Parent PLUS loans are one of the most significant financial decisions in the college process — and one that many families make without fully understanding the implications. Here is what you need to know.
What Parent PLUS Loans Are
Parent PLUS loans (formally: Direct PLUS Loans for Parents) are federal loans that parents can take out to cover the cost of attendance at their child's college — including amounts not covered by other financial aid. Parents, not students, are the legal borrowers. The loans appear in financial aid packages as available funding, but they are debt owed by the parent.
Interest Rates and Terms
Parent PLUS loans carry higher interest rates than undergraduate direct loans. For the 2024–25 academic year, the interest rate was approximately 9.08% — significantly higher than the ~6.53% rate on undergraduate direct loans. Interest begins accruing immediately upon disbursement. Unlike student loans, PLUS loans do not automatically enter deferment while the student is in school — parents must specifically request in-school deferment, and interest continues to accrue during deferment.
Repayment Limitations
Parent PLUS loans have more limited repayment flexibility than student loans. They do not qualify for income-driven repayment plans unless first consolidated into a Direct Consolidation Loan. Public Service Loan Forgiveness (PSLF) may be available after consolidation, but the path is more complex. Unlike student loans, they cannot be discharged in bankruptcy in most circumstances.
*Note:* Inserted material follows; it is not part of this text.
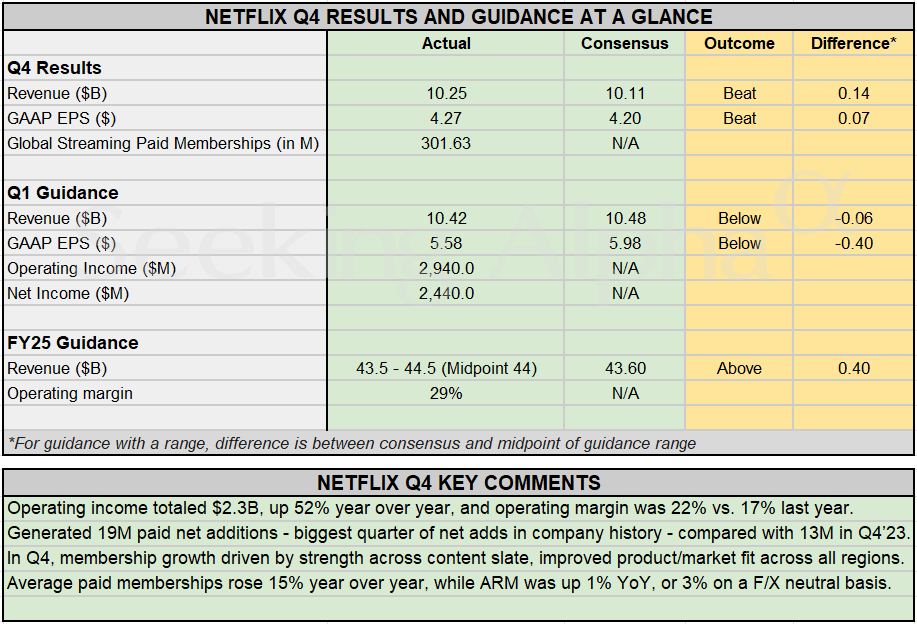
Task: Click the Global Streaming Paid Memberships label
Action: [x=163, y=143]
The Real Question: Is This School Affordable?
A Parent PLUS loan of $25,000 per year at 9% over four years creates $100,000+ in parent debt before interest. At a $700/month repayment rate, this takes 15–20 years to fully repay. Before taking a significant PLUS loan, honestly evaluate: is this school worth this debt burden, compared to a more affordable alternative with equivalent educational outcomes?